本文由 AI 分析生成
建立時間: 2026-06-25 來源: https://x.com/0xwhrrari/status/2065539680146182270
Summary
Frames “loop engineering” as the successor skill to prompt engineering: instead of one prompt → one human-reviewed answer, you design a closed feedback system (discover → plan → execute → verify → iterate) that runs until a defined goal passes. Lays out six building blocks (automations, worktrees, skills, connectors, subagents, memory), the open-loop vs closed-loop distinction, and the token-cost realities that make most loops impractical without cheap long-context models.
將「循環工程(loop engineering)」定位為提示工程的下一階段技能:不再是單次提示換取人工審核的單一回答,而是設計一個封閉式回饋系統(發現→規劃→執行→驗證→迭代),持續運行直到達成設定目標。
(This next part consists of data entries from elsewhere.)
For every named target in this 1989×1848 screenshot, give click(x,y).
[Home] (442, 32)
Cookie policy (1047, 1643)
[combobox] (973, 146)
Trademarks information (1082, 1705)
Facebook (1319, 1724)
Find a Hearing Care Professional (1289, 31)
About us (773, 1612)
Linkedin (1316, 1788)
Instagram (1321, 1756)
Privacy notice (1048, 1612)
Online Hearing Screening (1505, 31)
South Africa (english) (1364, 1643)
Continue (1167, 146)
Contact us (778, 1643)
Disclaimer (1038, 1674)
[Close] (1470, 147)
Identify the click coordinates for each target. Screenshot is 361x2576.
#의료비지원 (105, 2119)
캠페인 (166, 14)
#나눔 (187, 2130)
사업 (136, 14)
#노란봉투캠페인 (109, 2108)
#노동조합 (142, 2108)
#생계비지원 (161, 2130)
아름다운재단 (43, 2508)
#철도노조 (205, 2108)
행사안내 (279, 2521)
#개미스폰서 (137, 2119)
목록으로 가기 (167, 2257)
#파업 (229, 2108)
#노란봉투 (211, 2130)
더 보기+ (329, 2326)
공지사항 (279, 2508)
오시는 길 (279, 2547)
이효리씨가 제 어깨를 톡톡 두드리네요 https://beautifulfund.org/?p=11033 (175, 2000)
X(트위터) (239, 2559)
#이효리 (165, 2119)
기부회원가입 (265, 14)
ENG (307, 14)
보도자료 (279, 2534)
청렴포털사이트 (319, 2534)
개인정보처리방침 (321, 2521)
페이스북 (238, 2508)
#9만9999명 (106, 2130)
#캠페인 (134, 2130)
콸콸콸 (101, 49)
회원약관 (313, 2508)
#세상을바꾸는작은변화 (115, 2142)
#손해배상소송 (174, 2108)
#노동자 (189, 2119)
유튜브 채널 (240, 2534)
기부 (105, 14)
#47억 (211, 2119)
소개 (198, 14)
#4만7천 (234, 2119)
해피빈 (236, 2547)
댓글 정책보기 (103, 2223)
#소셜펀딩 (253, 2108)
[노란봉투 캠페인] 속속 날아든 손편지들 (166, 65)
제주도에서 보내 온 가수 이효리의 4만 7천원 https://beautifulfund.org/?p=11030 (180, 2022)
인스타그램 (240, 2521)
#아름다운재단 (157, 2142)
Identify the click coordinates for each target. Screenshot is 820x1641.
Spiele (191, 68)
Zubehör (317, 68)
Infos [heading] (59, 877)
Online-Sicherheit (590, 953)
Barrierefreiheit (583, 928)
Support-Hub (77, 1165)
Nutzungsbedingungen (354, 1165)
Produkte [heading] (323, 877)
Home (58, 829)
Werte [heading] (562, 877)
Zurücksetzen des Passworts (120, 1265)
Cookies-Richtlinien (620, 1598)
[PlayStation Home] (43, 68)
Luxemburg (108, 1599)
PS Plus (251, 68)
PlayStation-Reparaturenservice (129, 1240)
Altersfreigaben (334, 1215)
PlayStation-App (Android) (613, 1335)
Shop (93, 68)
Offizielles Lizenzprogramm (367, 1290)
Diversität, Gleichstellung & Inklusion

文章列出六個構成要素(自動化、worktree、技能、連接器、子代理、記憶),區分開放式與封閉式循環,並指出 token 成本是多數循環在缺乏便宜長上下文模型時難以實行的現實限制。
Key Points
- Loop engineering shifts the unit of work from “an instruction” to “a job”: goal, evaluator, stop condition, and persistence across runs.
- Closed loops (bounded, human-designed path, clear stop condition) are the practical starting point; open loops (exploratory, agent discovers the path) are powerful but expensive and prone to drift.
- The 6 building blocks: automations (trigger), worktrees (parallel isolation), skills (reusable context), connectors (real-tool access via MCP-like integrations), subagents (separate maker from checker), memory (state across runs).
- Single-agent loops suit focused/bounded tasks; fleet loops (orchestrator + specialists + subagents) suit larger multi-step goals like “build a productivity app.”
- Token economics are the real constraint: single tasks run 50K-200K tokens, fleets 500K-2M, scheduled daily loops reach millions/week — cheap, large-context, tool-calling models are a prerequisite, not a nice-to-have.
Insights
This piece and “Loops explained: Claude, GPT, Mira” (same batch) describe an almost identical five-block mental model from different angles, both citing the same Boris Cherny quote — suggesting this framing has become a a circulating meme/talking point in the Claude Code ecosystem rather than independently-derived advice. The maker/checker separation (subagents) recurs across nearly every source on loops as the single highest-leverage structural decision, more so than any tooling choice.
Connections
- Loops explained Claude, GPT, Mira and what actually works
- Loop engineering the 14-step roadmap from prompter to loop designer.
- The Three-Tier Agent Stack Boris Cherny Actually Runs
- loop-engineering
- ai-agent
Raw Excerpt
A prompt engineer says: “Write me a function.” A loop engineer says: “Write it, test it, fix it until it passes, then summarize the change.” Same tools. Different mindset.